Chaque mercredi sur euradio, Patricia Solini nous partage sa passion pour la culture contemporaine sous toutes ses formes. Théâtre, danse, littérature, peinture... À consommer sans modération !
C’est au théâtre où vous nous invitez mais à la maison, racontez-nous.
Ça s’est passé un jeudi soir à Nantes, nous étions une douzaine de spectateur·rices invité·es à assister à une représentation théâtrale, en italien, dans le salon d’un·e des comédien·nes. Je précise qu’il s’agissait de théâtre amateur, que la pièce ne durait pas plus de 40 minutes et que c’était gratuit ! Ami·es, collègues de travail ou parfait·es inconnu·es, nous prîmes place sur les chaises et fauteuils à deux pas de la « scène » composée d’un canapé, de deux fauteuils, d’une table basse et de trois tableaux représentant une belle vague, un sous-bois et un oiseau bariolé. Les lampes d’appoint du salon composaient le seul éclairage et le rôle de technicien du son fut dévolu au metteur en scène assis devant son ordinateur portable et son enceinte Bluetooth.

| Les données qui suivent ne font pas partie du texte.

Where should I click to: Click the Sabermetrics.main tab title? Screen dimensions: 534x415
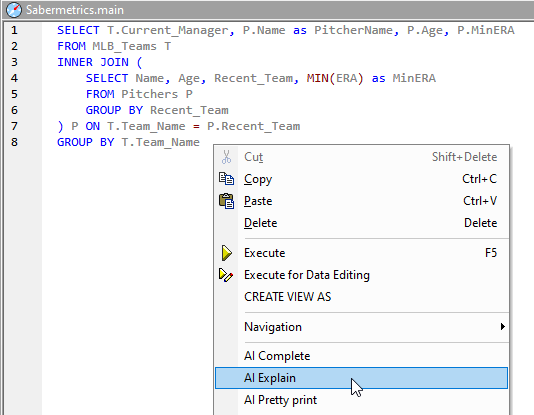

Quel était le sujet de la pièce ?
À la suite de l’élection en Italie en 2022 de Georgia Meloni, présidente du parti d’extrême-droite et national-conservateur Fratelli d’Italia, au poste de Première ministre, ce groupe d’amateurs d’italien et de théâtre a imaginé les conséquences possibles de cette élection en écrivant une action se situant en 2030. Une grande bourgeoise, peintre à ses heures, a invité le directeur d’un journal important, un financier sans scrupules et une amie, très bonne cuisinière, à un apéritif chez elle, afin de leur présenter un jeune écrivain plein de talent nécessitant un coup de pouce à la fois financier et médiatique pour publier son livre. Avant l’arrivée de ce dernier, ils discutent d’une loi, qu’ils estiment tout à fait juste, contrôlant sous la forme d’un bracelet électronique, l’accès au cœur de la Cité, dénommée Civitas, aux Omega, c’est-à-dire à la race inférieure des travailleur·ses et des employé·es. Civitas n’est habitée que par les Alpha, la race supérieure, ce dont semble faire partie le quatuor.
Cela rappelle les heures sombres de l’Apartheid en Afrique du Sud, que se passe-t-il ensuite ?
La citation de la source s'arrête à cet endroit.